INSTRUCTIONS FOR THE TASK:
Only the lines from the one containing "Instruction: Click the 200" through the final line of the material below should be output, exactly as they stand.

(MATERIAL SHOWN begins)

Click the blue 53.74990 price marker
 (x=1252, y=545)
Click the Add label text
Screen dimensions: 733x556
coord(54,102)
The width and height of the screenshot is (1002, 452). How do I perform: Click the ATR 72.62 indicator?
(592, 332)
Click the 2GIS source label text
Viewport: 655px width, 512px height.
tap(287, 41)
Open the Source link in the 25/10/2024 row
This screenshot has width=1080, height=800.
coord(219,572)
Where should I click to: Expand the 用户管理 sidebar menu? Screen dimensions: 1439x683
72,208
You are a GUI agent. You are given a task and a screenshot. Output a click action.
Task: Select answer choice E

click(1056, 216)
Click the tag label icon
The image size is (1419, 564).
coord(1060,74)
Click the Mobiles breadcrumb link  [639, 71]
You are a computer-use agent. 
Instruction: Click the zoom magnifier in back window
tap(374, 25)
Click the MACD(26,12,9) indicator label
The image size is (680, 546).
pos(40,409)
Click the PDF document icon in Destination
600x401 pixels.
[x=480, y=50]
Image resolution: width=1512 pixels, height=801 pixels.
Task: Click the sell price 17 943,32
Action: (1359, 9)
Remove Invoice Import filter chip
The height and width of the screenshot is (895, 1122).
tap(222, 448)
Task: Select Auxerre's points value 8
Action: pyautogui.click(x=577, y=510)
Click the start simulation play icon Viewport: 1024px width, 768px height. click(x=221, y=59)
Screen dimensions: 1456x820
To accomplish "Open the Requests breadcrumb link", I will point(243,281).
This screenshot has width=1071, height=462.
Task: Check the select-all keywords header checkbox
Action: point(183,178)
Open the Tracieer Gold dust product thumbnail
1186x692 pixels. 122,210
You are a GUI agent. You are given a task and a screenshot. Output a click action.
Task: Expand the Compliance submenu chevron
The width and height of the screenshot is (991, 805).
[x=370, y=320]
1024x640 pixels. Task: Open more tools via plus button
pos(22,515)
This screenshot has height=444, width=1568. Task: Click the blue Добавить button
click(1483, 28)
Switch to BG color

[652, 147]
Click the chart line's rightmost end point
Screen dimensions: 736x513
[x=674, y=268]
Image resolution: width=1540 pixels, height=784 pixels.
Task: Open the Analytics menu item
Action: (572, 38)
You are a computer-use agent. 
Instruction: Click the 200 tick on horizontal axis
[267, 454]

(MATERIAL SHOWN ends)

SOLUTION:
Instruction: Click the 200 tick on horizontal axis
[267, 454]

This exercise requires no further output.